# DATA IN THIS EXERCISE
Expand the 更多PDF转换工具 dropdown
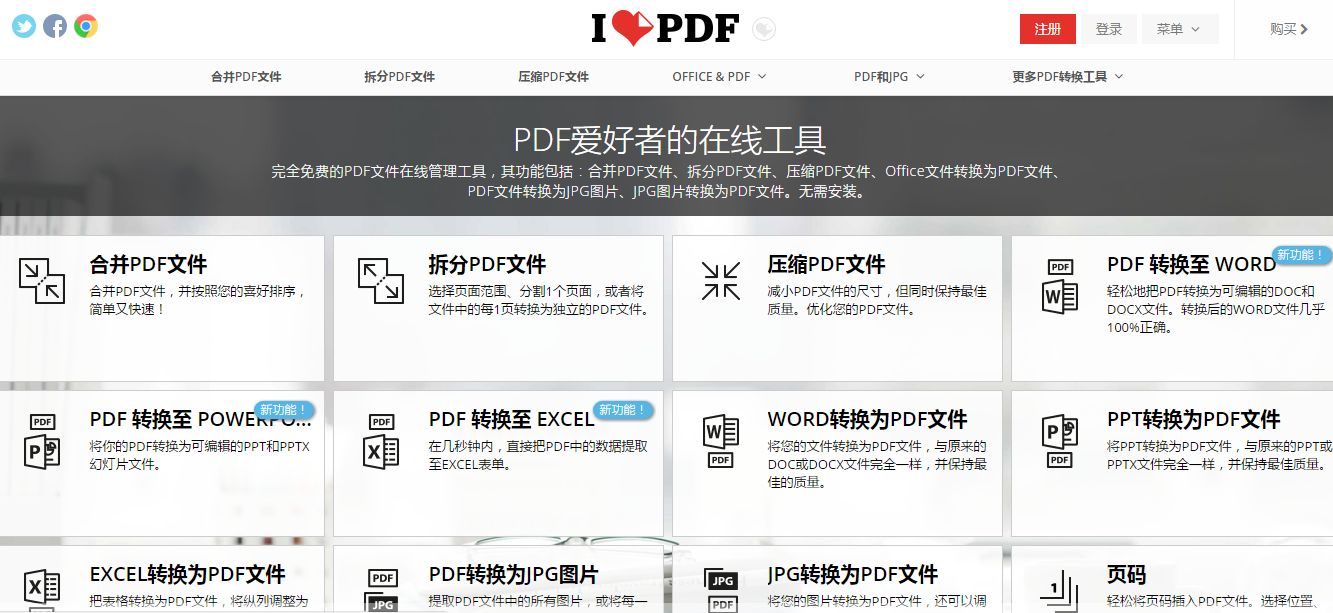Image resolution: width=1333 pixels, height=613 pixels. (1066, 75)
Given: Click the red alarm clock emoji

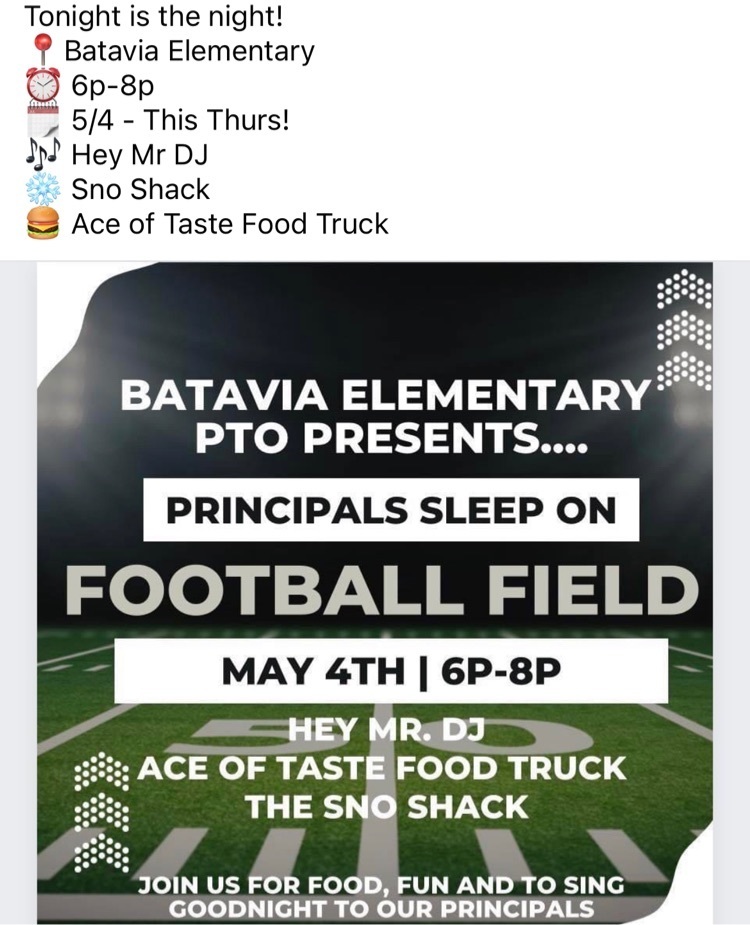Looking at the screenshot, I should [x=43, y=84].
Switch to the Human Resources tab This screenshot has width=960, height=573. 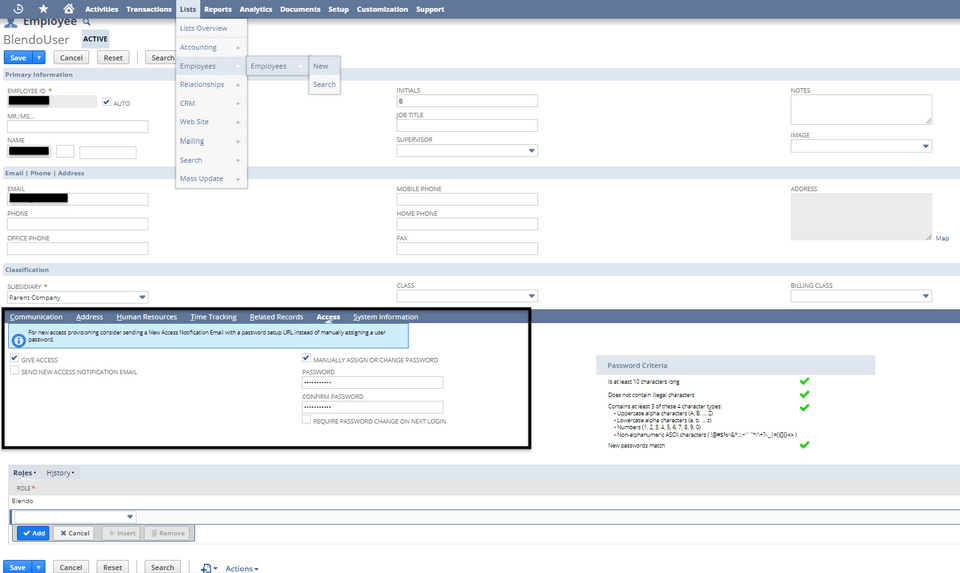click(x=146, y=317)
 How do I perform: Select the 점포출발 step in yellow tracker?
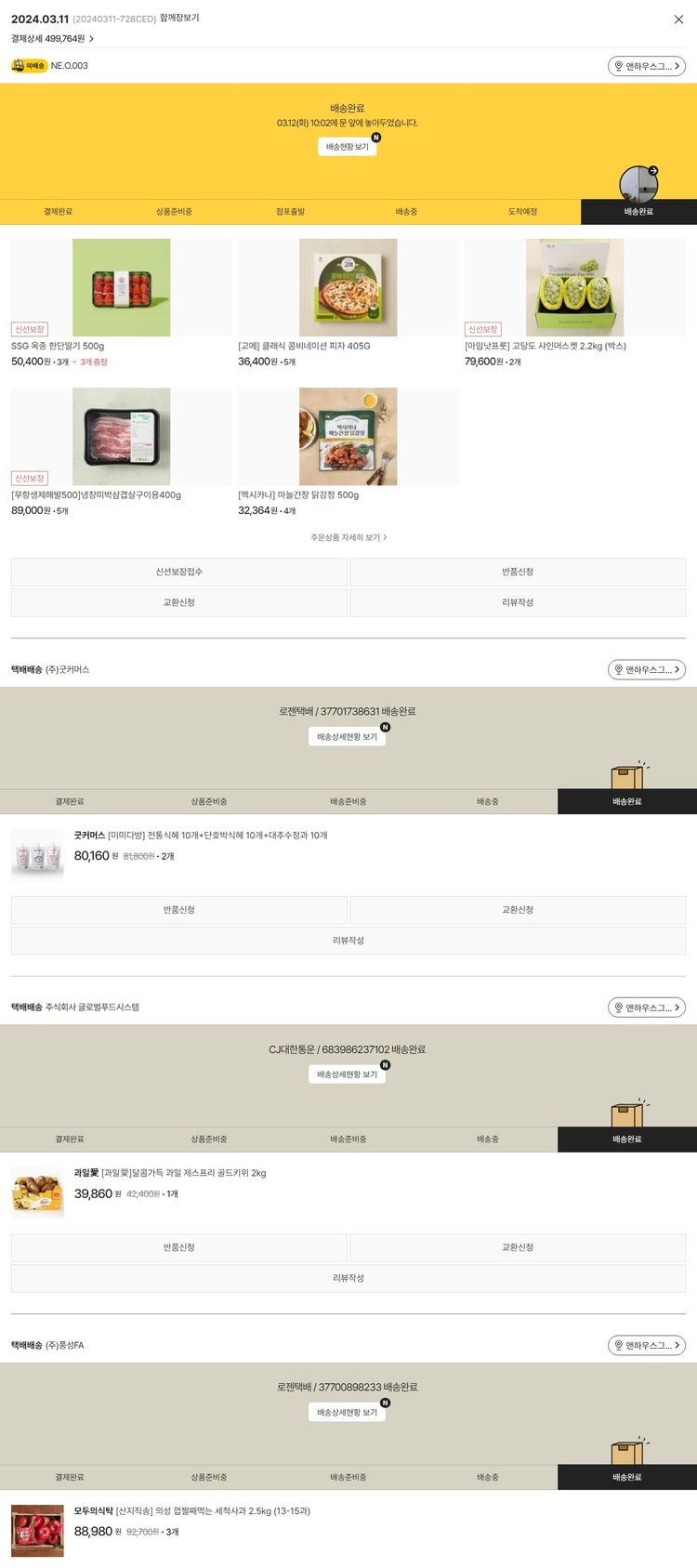pos(290,212)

# EXERCISE INSTRUCTIONS
Leave out all pictures and extract exactly the lines from the line with "How do I perform: Select" through the end of the material.

# ANSWER
 How do I perform: Select the 점포출발 step in yellow tracker?
pos(290,212)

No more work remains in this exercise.